The court rejected Kumar’s petition to be lodged in the high-security Tihar Jail, but allowed his plea for security and directed the police to take him to the prison in a separate vehicle.
A lawyer present in the courtroom said the court considered Kumar’s plea for security since there was a threat as he was also facing prosecution in another anti-Sikh riots case.
While declining his plea to be sent to Tihar, the court said he was being sent to Mandoli jail in accordance with the rule.
The HC had set a deadline of December 31 for Kumar to surrender and on December 21 declined his plea to extend the time by a month.
The 73-year-old former Congress leader has filed a petition in the Supreme Court challenging the conviction and life sentence awarded by the HC.
The high court on December 17 convicted and sentenced Kumar to life imprisonment for the “remainder of his natural life”. After his conviction, Kumar resigned from the Congress.
The case in which Kumar was convicted and sentenced relates to the killing of five Sikhs in Raj Nagar Part-I area in Palam Colony of southwest Delhi on November 1-2, 1984, and burning down of a Gurdwara in Raj Nagar Part-II.
The riots had broken out after the assassination of then prime minister Indira Gandhi on October 31, 1984, by her two Sikh bodyguards.
Earlier in the day, former MLAs Kishan Khokhar and Mahender Yadav, who were also convicted in the same case, surrendered before the court to serve their 10-year jail term.
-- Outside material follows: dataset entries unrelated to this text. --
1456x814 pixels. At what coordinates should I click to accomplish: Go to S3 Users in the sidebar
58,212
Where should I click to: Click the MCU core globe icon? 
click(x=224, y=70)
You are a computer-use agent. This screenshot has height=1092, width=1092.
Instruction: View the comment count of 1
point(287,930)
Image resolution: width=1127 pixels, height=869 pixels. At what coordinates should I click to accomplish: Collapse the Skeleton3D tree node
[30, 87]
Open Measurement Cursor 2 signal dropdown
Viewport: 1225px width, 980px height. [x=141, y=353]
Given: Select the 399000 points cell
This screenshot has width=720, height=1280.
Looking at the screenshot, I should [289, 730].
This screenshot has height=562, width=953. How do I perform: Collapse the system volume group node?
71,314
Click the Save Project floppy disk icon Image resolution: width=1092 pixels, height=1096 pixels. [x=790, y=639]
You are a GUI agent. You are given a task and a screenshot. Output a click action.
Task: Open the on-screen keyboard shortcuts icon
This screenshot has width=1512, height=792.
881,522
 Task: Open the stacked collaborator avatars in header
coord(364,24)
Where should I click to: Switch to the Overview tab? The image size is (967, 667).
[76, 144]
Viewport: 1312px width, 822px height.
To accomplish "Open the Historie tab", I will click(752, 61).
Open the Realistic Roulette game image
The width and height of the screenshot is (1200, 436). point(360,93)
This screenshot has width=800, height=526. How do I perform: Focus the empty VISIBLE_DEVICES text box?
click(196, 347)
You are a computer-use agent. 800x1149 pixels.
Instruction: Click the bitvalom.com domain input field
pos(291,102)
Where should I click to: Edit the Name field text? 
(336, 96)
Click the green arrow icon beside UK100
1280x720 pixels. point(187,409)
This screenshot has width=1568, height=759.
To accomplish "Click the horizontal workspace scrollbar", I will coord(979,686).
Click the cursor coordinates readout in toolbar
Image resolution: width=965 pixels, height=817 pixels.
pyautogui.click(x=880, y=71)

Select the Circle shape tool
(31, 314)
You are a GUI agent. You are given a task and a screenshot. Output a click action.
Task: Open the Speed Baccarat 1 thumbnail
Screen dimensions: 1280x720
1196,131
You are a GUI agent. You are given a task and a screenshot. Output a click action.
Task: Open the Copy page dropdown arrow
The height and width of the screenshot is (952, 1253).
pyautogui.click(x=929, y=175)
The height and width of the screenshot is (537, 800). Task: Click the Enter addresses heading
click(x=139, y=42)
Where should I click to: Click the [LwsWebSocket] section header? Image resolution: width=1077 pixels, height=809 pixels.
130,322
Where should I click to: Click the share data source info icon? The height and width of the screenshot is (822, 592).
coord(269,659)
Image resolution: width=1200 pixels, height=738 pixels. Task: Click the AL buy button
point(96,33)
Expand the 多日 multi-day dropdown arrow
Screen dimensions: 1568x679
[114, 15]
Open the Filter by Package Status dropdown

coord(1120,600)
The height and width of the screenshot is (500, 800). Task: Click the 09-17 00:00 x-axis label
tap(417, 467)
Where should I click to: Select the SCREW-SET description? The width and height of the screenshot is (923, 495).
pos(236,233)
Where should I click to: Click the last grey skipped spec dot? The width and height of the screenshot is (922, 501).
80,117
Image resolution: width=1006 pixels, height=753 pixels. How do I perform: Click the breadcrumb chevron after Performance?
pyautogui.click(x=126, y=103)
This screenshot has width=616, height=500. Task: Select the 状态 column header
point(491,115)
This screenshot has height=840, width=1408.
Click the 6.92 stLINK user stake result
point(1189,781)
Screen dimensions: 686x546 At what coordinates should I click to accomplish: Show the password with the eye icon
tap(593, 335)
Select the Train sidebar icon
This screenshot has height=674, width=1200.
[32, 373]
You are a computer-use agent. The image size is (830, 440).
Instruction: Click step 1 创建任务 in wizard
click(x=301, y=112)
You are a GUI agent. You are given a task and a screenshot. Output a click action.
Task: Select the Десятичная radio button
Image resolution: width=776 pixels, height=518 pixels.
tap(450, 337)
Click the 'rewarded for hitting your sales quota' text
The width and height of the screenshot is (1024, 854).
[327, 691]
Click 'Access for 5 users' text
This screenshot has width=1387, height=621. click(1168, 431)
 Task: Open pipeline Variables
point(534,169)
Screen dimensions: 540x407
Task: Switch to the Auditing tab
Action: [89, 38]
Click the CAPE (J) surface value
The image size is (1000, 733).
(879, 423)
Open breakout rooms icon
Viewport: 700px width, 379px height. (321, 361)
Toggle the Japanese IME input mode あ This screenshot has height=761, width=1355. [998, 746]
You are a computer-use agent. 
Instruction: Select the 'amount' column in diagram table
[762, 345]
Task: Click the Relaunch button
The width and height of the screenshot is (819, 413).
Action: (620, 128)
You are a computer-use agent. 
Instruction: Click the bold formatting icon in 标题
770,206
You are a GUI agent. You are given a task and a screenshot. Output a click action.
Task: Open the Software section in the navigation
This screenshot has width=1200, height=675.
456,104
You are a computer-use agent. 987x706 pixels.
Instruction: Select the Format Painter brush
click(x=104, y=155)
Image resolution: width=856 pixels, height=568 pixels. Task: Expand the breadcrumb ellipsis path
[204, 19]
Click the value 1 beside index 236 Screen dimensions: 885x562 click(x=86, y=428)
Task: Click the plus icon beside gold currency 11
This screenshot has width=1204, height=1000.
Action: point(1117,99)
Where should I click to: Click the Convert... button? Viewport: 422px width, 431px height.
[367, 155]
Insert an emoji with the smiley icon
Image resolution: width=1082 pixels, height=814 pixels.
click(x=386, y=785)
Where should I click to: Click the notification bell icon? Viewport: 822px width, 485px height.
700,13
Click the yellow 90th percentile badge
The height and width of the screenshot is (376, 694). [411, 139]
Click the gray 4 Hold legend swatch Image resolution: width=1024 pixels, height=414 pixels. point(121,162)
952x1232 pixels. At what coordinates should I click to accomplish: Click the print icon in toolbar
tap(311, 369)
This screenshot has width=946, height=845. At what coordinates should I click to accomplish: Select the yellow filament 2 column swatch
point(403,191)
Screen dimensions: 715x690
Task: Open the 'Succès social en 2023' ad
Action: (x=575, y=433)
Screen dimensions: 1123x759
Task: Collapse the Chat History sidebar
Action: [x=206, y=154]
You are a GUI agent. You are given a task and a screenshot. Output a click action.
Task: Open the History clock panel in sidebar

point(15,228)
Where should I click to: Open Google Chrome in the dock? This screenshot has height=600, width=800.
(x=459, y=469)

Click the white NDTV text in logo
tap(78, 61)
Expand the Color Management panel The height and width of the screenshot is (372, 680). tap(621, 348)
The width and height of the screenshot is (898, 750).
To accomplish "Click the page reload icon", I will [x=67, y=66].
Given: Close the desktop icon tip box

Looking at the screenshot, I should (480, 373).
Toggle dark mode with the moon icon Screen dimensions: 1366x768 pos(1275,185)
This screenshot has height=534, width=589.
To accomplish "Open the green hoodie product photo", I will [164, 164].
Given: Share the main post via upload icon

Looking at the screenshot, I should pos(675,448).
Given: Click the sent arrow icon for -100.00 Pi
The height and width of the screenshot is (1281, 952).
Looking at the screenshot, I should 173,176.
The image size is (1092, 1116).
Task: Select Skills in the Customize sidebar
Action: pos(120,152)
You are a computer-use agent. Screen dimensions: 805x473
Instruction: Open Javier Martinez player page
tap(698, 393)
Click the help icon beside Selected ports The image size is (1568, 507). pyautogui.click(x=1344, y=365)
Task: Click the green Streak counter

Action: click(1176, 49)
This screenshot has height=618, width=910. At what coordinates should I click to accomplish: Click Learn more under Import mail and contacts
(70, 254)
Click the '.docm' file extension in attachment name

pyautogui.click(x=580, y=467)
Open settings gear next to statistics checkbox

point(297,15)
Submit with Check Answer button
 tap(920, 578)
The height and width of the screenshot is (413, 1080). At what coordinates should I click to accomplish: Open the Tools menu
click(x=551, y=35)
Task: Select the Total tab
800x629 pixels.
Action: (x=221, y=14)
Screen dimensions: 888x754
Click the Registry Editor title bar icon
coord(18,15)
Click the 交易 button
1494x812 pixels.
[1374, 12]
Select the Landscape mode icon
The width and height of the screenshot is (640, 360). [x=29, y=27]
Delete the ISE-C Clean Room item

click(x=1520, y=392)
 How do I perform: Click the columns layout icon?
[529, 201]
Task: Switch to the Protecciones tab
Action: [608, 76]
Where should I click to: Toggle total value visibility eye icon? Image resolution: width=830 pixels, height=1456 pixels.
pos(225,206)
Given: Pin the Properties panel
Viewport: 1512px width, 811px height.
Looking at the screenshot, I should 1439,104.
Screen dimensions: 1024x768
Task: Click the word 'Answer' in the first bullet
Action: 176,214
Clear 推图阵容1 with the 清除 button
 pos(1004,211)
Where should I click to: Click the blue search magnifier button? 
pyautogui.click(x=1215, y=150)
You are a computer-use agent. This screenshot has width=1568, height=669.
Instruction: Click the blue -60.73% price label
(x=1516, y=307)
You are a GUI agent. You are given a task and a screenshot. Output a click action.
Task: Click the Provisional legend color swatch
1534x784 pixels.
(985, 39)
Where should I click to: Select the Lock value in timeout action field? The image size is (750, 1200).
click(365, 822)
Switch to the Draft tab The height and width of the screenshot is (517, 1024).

Besides Kumar, the others convicted in the case were former Congress councillor Balwan Khokhar, retired naval officer Captain Bhagmal and Girdhari Lal.
In its judgment, the high court had noted that over 2,700 Sikhs were killed in the national capital during the 1984 riots which was indeed a “carnage of unbelievable proportions”.
It also said the riots were a “crime against humanity” perpetrated by those who enjoyed “political patronage” and aided by an “indifferent” law enforcement agency.
The high court had further said there has been a familiar pattern of mass killings since Partition, like in Mumbai in 1993, Gujarat in 2002 and Muzaffarnagar, Uttar Pradesh in 2013, and the “common” feature of each was the “targeting of minorities” with the attacks being “spearheaded by the dominant political actors, facilitated by law enforcement agencies”.
The high court had set aside the trial court’s 2010 verdict which had acquitted Kumar in the case.